The orthodox view is that defamation law’s goal is to protect dignity. This view was expressed in a famous Supreme Court holding in 1966, which held that defamation law is necessary to protect “the essential dignity” of “every human being.” The later seminal work of Robert Post cemented it. Seemingly unrelated, scholars of defamation law have found its structure mystifying, claiming for decades that it is “full of anomalies and absurdities.” This Article argues that the two positions are connected. The problem lies not so much in the law but in our perspective.
Dignity, while truly important to human flourishing, cannot function as defamation’s linchpin because it is, at bottom, an individualistic concept, while defamation is a social tort through and through. Defamation law cares not just about the harm to the individual but also about the value of speech, its publication, and its effects on the opinions of members of the public. The discontent with doctrine is but one symptom of the problem. The dignity turn has also had unintended harmful consequences, mystifying and perpetuating the use of defamation law to enact racial and sexist social hierarchies.

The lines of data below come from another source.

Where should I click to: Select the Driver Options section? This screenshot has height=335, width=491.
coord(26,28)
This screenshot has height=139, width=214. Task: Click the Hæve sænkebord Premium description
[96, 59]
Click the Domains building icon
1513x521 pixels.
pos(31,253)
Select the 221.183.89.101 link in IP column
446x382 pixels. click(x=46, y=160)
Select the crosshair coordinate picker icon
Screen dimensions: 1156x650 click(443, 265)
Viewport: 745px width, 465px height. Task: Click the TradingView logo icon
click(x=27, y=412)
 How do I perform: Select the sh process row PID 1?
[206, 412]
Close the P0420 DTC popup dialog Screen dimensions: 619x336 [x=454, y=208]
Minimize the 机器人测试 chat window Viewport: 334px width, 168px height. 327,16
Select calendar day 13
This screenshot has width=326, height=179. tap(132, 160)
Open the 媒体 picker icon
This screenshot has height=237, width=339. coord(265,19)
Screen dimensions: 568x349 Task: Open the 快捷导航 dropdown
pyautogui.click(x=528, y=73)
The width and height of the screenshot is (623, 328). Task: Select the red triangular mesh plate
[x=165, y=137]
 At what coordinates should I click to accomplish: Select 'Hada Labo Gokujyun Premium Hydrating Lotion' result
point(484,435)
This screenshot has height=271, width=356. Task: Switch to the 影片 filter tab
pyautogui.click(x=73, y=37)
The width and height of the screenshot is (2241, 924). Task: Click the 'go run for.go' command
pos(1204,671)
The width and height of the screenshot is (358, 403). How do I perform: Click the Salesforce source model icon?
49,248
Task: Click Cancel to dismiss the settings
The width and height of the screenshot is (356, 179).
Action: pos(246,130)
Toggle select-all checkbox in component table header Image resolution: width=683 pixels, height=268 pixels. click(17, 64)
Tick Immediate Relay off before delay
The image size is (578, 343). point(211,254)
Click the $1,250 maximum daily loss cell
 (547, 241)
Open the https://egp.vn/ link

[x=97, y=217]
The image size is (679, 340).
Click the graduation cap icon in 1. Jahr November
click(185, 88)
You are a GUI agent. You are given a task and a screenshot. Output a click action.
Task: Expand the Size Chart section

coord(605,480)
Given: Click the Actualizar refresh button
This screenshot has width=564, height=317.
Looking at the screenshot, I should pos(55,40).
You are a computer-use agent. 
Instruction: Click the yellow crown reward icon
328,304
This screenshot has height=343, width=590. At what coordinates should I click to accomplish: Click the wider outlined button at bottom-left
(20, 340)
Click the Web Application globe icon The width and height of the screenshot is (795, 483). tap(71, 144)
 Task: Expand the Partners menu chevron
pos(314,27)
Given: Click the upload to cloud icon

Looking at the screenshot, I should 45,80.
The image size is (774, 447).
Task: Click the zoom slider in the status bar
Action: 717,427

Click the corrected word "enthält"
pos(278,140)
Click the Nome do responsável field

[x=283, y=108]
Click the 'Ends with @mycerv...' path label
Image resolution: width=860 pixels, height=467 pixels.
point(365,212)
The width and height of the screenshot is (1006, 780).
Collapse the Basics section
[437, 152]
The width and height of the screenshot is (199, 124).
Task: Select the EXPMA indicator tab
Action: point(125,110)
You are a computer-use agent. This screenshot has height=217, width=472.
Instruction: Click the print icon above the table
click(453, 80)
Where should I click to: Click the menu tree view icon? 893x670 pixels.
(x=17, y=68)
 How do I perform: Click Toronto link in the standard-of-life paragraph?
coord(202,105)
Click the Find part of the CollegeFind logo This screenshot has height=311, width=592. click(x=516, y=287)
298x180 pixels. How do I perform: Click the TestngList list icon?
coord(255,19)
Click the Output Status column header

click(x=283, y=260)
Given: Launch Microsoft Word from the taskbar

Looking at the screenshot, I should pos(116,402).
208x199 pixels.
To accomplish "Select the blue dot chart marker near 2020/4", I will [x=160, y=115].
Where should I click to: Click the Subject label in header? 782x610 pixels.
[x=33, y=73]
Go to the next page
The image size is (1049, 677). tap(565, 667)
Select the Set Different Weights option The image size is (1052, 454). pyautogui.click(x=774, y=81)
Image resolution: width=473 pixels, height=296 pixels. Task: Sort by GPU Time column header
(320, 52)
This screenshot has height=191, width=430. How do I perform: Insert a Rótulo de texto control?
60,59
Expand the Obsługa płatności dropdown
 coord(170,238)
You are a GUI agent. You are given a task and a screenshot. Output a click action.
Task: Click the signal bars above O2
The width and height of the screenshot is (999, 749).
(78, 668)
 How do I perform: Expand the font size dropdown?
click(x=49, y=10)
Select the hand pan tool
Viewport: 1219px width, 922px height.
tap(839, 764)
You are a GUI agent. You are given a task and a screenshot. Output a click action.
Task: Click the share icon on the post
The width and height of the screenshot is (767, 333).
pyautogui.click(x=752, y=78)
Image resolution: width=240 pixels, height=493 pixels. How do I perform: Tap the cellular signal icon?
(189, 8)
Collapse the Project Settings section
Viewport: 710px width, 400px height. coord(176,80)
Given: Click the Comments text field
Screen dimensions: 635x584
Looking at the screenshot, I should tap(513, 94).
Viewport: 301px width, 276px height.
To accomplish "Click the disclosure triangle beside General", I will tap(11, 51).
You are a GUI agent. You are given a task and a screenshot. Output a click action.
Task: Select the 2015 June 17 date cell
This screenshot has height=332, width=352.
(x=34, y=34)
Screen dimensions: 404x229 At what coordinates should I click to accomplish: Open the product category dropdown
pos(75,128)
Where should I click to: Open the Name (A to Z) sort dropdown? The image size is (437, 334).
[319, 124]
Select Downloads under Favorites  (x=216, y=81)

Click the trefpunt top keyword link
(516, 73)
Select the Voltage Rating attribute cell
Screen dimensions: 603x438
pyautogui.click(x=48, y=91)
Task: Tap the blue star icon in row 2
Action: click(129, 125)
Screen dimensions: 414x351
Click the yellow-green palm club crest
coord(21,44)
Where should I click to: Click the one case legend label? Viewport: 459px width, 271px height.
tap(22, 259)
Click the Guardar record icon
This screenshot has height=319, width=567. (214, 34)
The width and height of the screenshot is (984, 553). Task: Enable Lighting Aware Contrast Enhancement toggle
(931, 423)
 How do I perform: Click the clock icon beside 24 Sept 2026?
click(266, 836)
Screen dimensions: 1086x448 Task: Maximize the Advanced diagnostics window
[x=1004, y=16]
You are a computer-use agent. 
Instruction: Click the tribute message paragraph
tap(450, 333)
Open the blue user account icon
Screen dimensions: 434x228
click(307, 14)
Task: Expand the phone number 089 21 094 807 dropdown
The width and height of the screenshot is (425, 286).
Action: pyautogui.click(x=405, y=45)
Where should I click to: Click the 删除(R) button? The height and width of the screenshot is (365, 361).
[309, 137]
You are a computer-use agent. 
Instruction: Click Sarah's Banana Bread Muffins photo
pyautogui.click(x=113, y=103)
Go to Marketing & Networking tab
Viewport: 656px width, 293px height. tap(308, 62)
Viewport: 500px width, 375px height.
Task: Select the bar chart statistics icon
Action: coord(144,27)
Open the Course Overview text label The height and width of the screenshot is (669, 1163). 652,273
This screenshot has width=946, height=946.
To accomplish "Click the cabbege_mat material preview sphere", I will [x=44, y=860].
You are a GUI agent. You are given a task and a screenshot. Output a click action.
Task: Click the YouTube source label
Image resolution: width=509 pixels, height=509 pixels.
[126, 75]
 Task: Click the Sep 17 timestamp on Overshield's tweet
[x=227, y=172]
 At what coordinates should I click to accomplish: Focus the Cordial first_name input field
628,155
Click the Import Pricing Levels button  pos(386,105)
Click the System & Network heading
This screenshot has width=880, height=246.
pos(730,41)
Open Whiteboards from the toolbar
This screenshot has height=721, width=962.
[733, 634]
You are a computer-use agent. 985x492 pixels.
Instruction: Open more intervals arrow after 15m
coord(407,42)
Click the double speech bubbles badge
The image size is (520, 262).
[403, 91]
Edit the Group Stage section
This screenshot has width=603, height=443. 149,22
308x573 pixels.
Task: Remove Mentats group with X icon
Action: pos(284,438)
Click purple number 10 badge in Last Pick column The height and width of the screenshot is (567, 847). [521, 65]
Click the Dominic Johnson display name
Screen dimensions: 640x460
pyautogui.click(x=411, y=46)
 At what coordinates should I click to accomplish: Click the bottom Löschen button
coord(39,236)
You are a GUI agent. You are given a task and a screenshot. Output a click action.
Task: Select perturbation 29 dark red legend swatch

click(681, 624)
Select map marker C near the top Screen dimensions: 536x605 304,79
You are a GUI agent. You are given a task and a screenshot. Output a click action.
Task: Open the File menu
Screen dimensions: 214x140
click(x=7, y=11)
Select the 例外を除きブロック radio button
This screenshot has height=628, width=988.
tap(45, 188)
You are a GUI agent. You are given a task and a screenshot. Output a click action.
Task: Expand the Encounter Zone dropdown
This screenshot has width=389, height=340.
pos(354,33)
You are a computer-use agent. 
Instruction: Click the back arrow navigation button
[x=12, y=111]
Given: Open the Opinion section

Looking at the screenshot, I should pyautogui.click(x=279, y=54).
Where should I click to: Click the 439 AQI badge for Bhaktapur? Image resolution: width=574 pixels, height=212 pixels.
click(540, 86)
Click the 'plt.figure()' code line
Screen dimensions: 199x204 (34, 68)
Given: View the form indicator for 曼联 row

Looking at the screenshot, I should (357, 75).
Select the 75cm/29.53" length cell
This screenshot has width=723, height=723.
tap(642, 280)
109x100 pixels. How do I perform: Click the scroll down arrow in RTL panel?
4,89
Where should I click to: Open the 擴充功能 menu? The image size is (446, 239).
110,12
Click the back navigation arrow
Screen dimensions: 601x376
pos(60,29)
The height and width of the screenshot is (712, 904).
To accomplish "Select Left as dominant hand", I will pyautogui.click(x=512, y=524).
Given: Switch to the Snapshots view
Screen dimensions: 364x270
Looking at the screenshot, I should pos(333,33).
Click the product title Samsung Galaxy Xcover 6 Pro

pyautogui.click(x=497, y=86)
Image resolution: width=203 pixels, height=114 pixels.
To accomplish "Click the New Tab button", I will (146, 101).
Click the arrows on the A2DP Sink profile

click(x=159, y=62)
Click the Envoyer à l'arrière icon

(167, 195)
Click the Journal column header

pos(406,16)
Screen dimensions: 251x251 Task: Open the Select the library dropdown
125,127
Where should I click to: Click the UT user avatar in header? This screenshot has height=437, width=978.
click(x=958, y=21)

In contrast, this Article argues that defamation law protects the legitimate pursuit of status. Drawing on rich sociological theory dating back to Weber and Veblen, the Article constructs an understanding of status as it applies to the law. This interpretation has a surprisingly tight explanatory fit with defamation doctrine, offering clarity in an area notorious for its opaqueness. Such clarity is urgent given the strong calls for reform that reverberate across the entire political spectrum. This thesis also provides a firm normative perch from which to reevaluate defamation law. A status understanding decloaks the judicial role, exposes what judges truly do when they decide cases, and unveils a normative outlook for future decision-making.